Mint condition! (Very) gently used! |
Does ANYONE iron anymore?
I ask this because I honestly want to know why so many
self-professed non-ironers always appear in public with attire that looks
smooth as silk. What is their secret? I buy permanent press everything and
still look like an unmade bed. I’ve tried throwing the clothes back into the
dryer, but for me, they just come out HOT and wrinkled. It’s gotten to the
point that there are several super-creased tops that I can’t wear in public anymore.
Rather than press them, I now only wear them when I am home, my haven where no
one cares how I look.
Once a year, I pull out the ironing board and set it up,
determined to work my way through our cloth napkins prior to holiday feasts.
But as the days go by, the empty, unused board becomes a repository for junk,
including supermarket circulars and empty coffee mugs. By then, I would have to clear everything off the board and THEN iron, which is much too much to ask
of myself. In the end, if my saintly husband doesn’t tackle the wrinkly
tablecloth, I set the forks and knives on it anyway—and then make good use of
the dining room dimmer switch. Our company may be groping in the dark for their
wineglasses, but at least they can’t see the state of our table linens!
My mom ironed, though not nearly as much as her June Cleaver-esque
1950’s counterparts. She hated the chore, and did it quite poorly—communicating
to her daughters that it was a totally miserable task.

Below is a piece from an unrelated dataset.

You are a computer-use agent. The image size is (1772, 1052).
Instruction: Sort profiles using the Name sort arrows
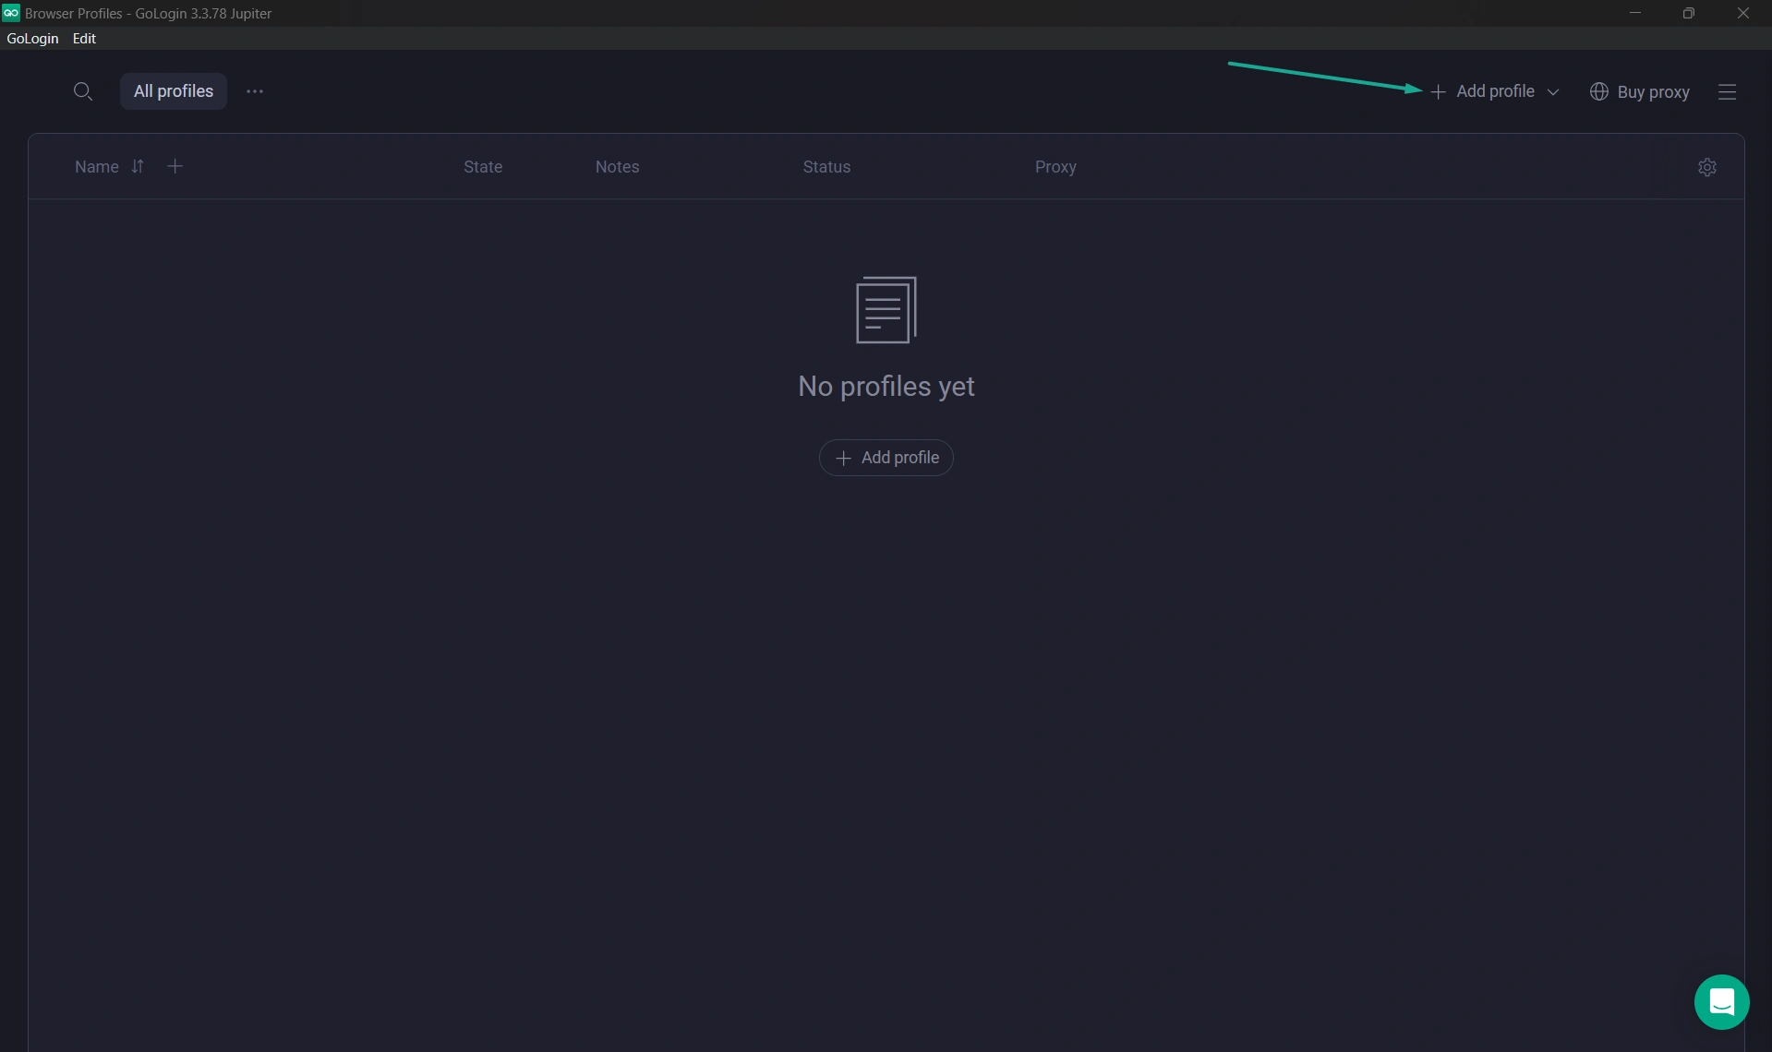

I remember Mom watching
Virginia Graham’s “Girl Talk” on TV while ironing away, which was her
distraction. But Dad’s duds were usually festooned with scorch marks, because
Suzy Homemaker got a bit TOO distracted by her talk show companions. Then there
were the multiple times Mom made Dad turn the car around after 20 miles on the
road, swearing she’d forgotten to unplug the iron (she never had—though once or
twice she’d left the teakettle whistling away in an empty house.)
My mother-in-law Leona ironed everything in sight, and didn’t
seem to mind a bit. She even pressed the altar linens at church! Now mind you,
she did hire Mrs. Ward to do her husband’s dress shirts, as did lots of her
friends. Where are the ironing ladies of today, I wonder? I would gladly pay a
tidy sum just to look fresh-pressed without any effort on my part. But I’m
afraid “ironing lady” is no one’s career choice anymore, like milkmen and Fuller
Brush persons. An exception was Margaret Thatcher (The Iron Lady)—but in her
case, as I recall, the nickname didn’t refer to spiffing up baskets of laundry.
And so, as Thanksgiving nears, I am most grateful that we
are all going to Brooklyn for dinner at Julie’s place. That gives me till
Christmas before I have to face tackling the tablecloth again.
I’d better make sure that dimmer is still working.